*** Block opens ***

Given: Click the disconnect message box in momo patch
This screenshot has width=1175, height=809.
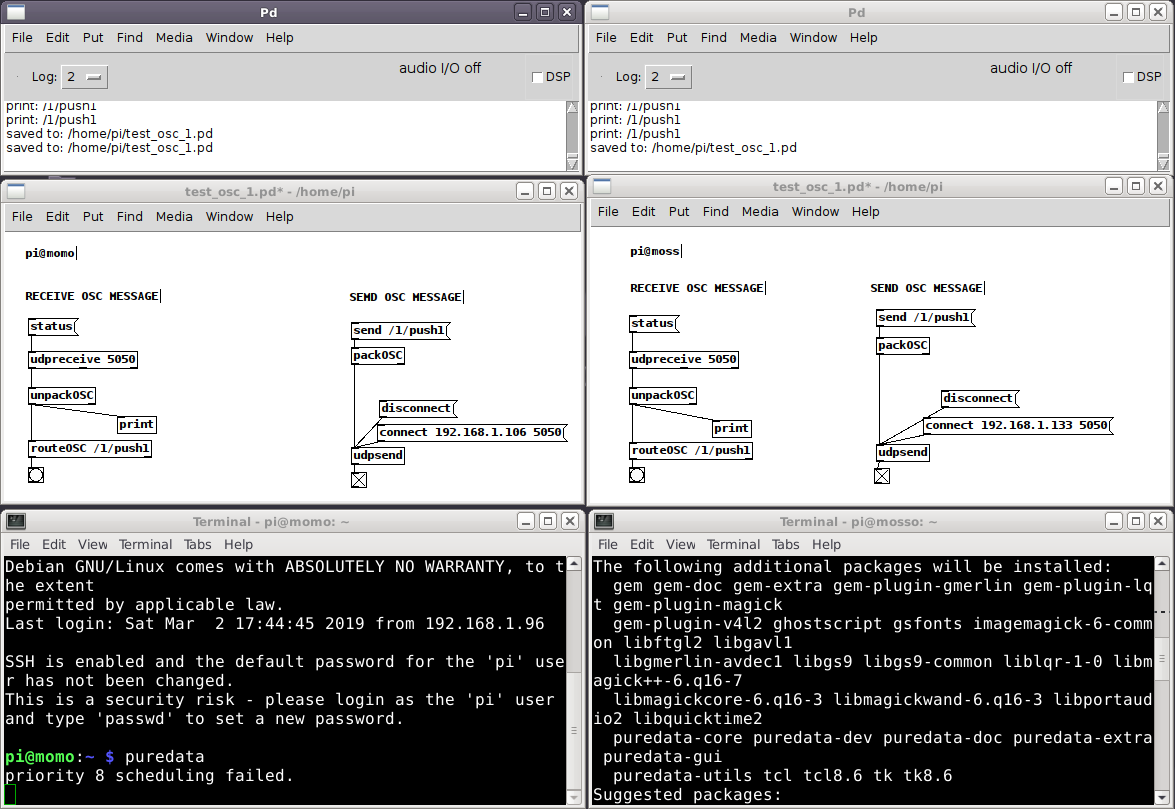Looking at the screenshot, I should pos(416,408).

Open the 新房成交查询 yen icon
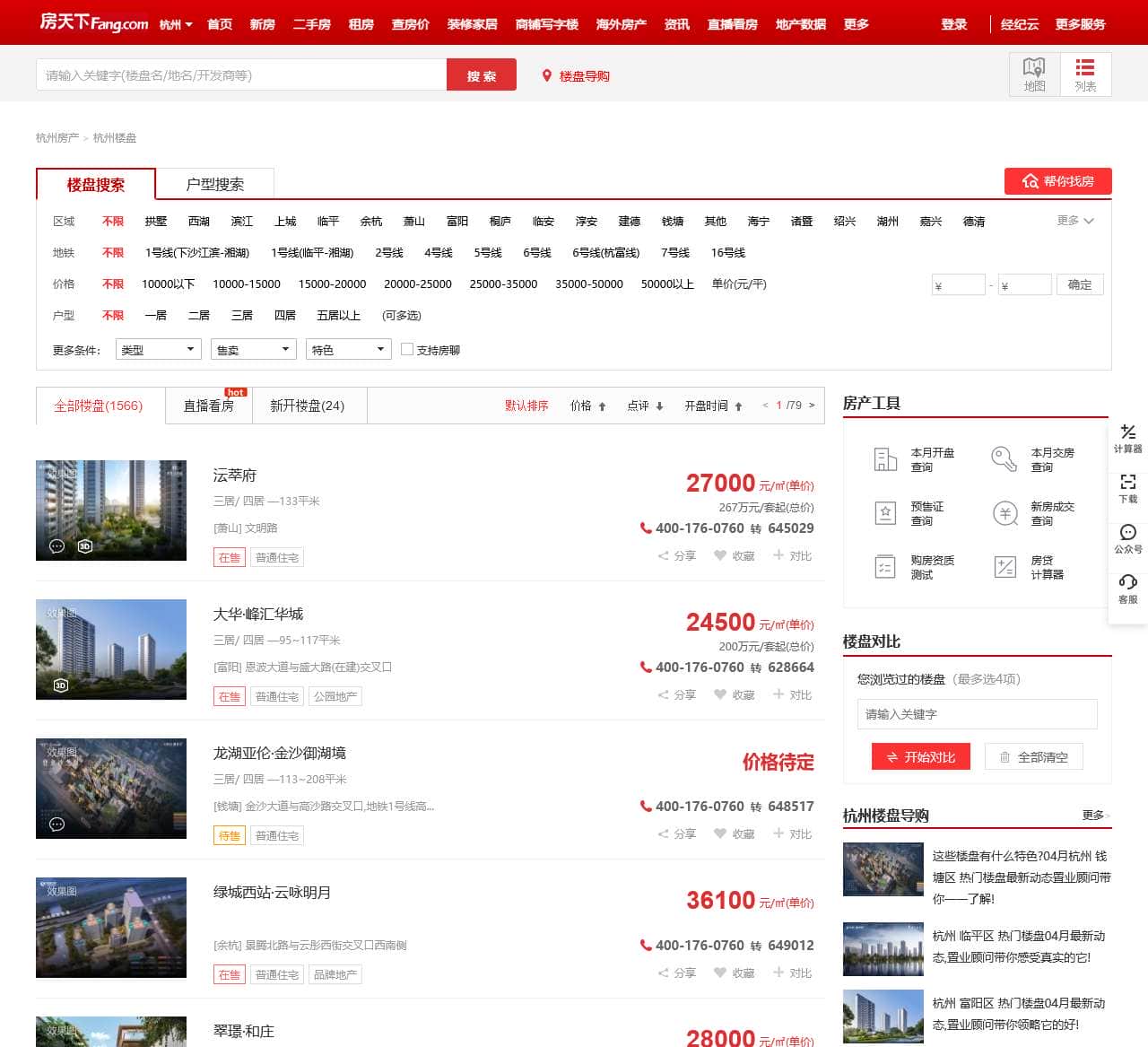(x=1004, y=513)
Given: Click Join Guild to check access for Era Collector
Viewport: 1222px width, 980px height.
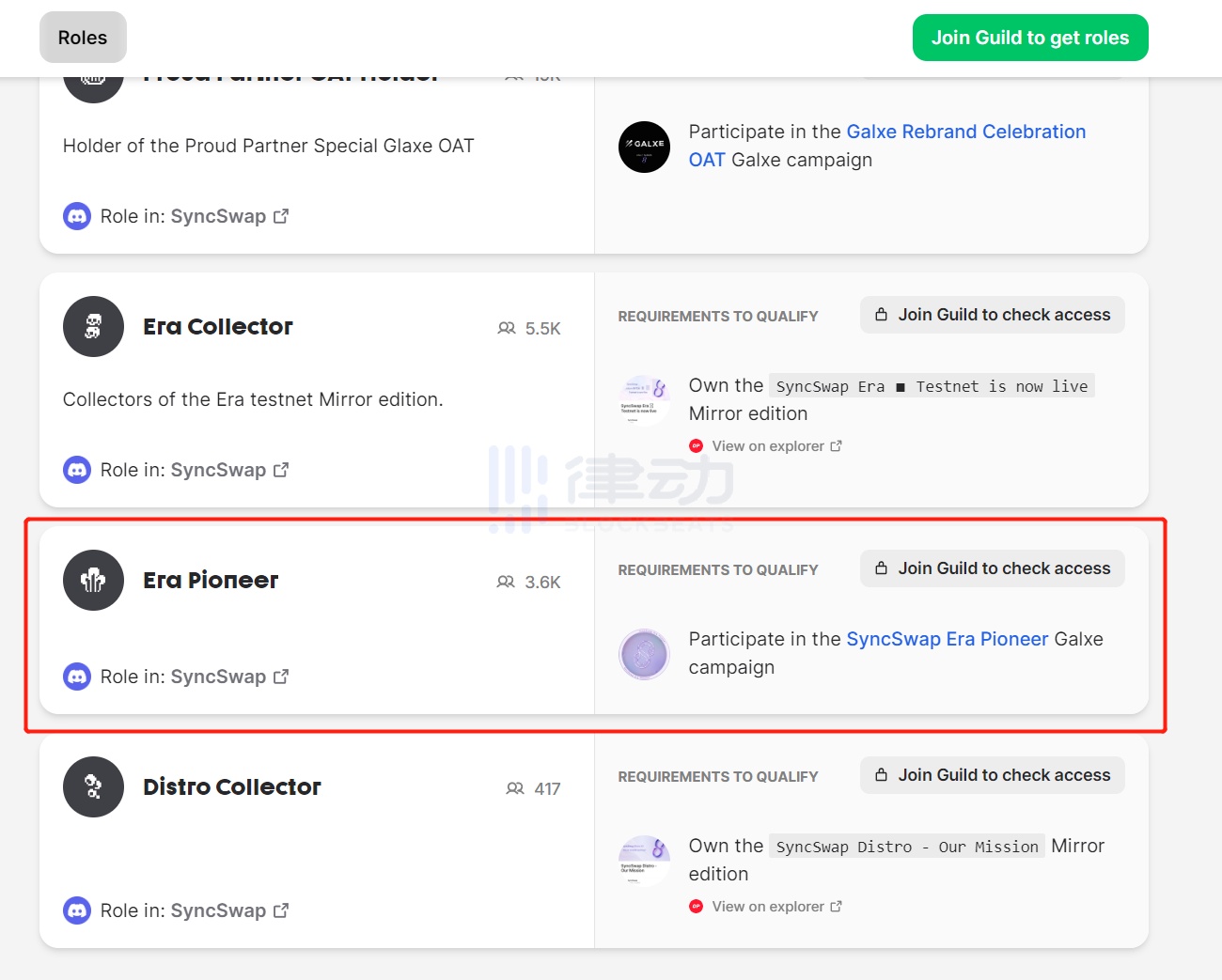Looking at the screenshot, I should tap(992, 315).
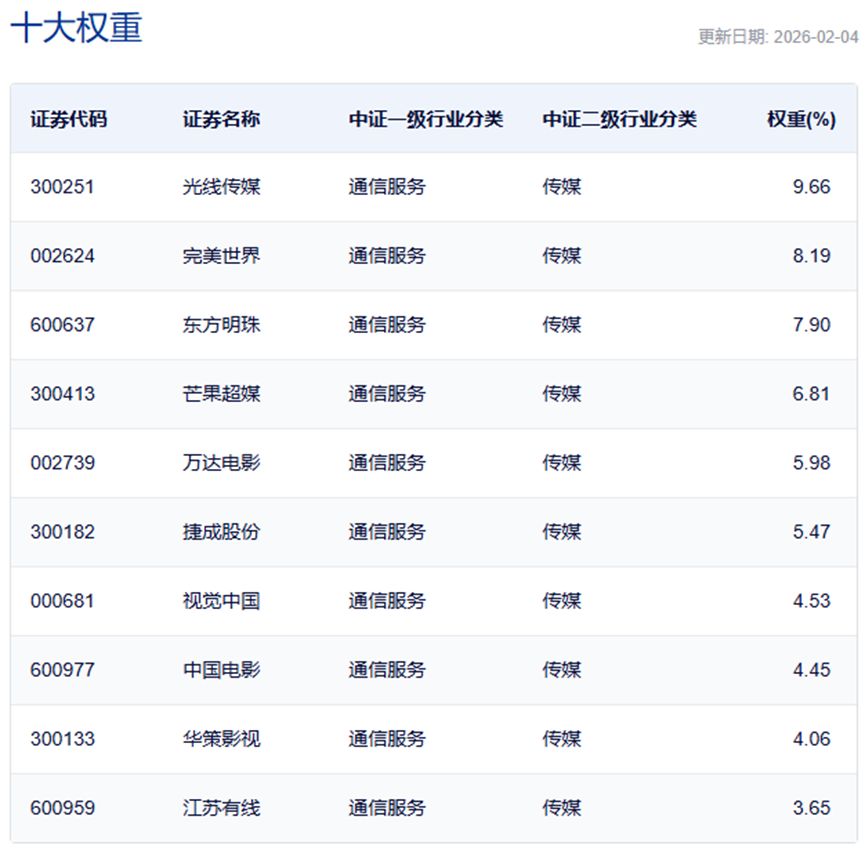Click the 5.47 weight value
This screenshot has height=849, width=865.
click(811, 532)
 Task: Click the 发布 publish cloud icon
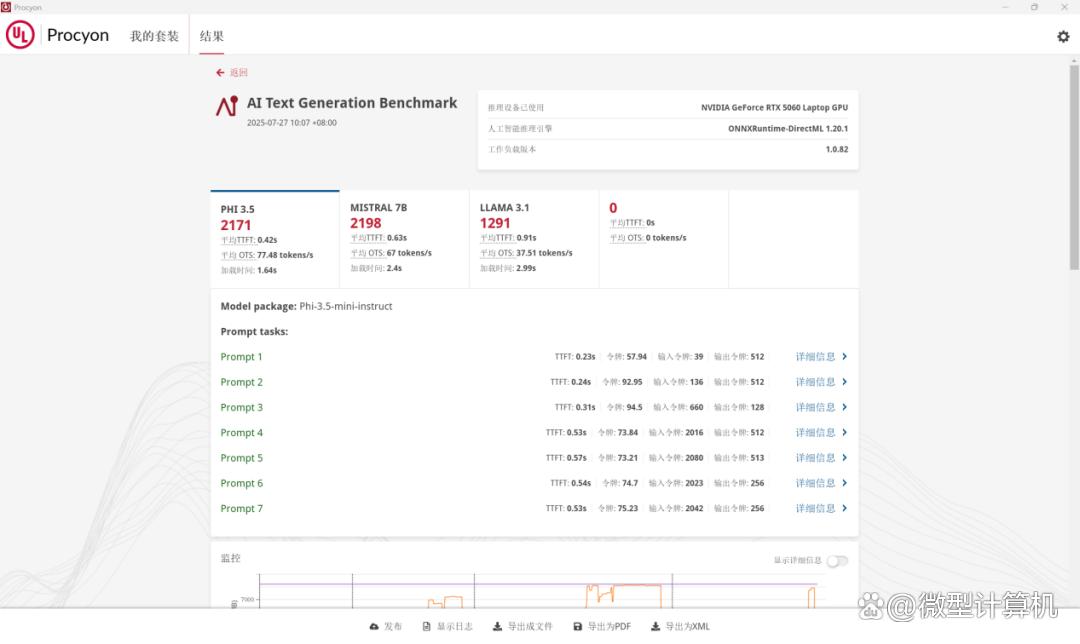374,627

*** Block closes ***

◆ **EXERCISE DESCRIPTION**
Line by line and exactly, write out the material above. Skip the pictures.

◆ **FINISHED TASK**
Given: Click the disconnect message box in momo patch
This screenshot has width=1175, height=809.
Looking at the screenshot, I should pos(416,408).

Open the 新房成交查询 yen icon
(x=1004, y=513)
Given: Click Join Guild to check access for Era Collector
Viewport: 1222px width, 980px height.
Looking at the screenshot, I should tap(992, 315).
Click the 5.47 weight value
This screenshot has height=849, width=865.
click(811, 532)
 Task: Click the 发布 publish cloud icon
374,627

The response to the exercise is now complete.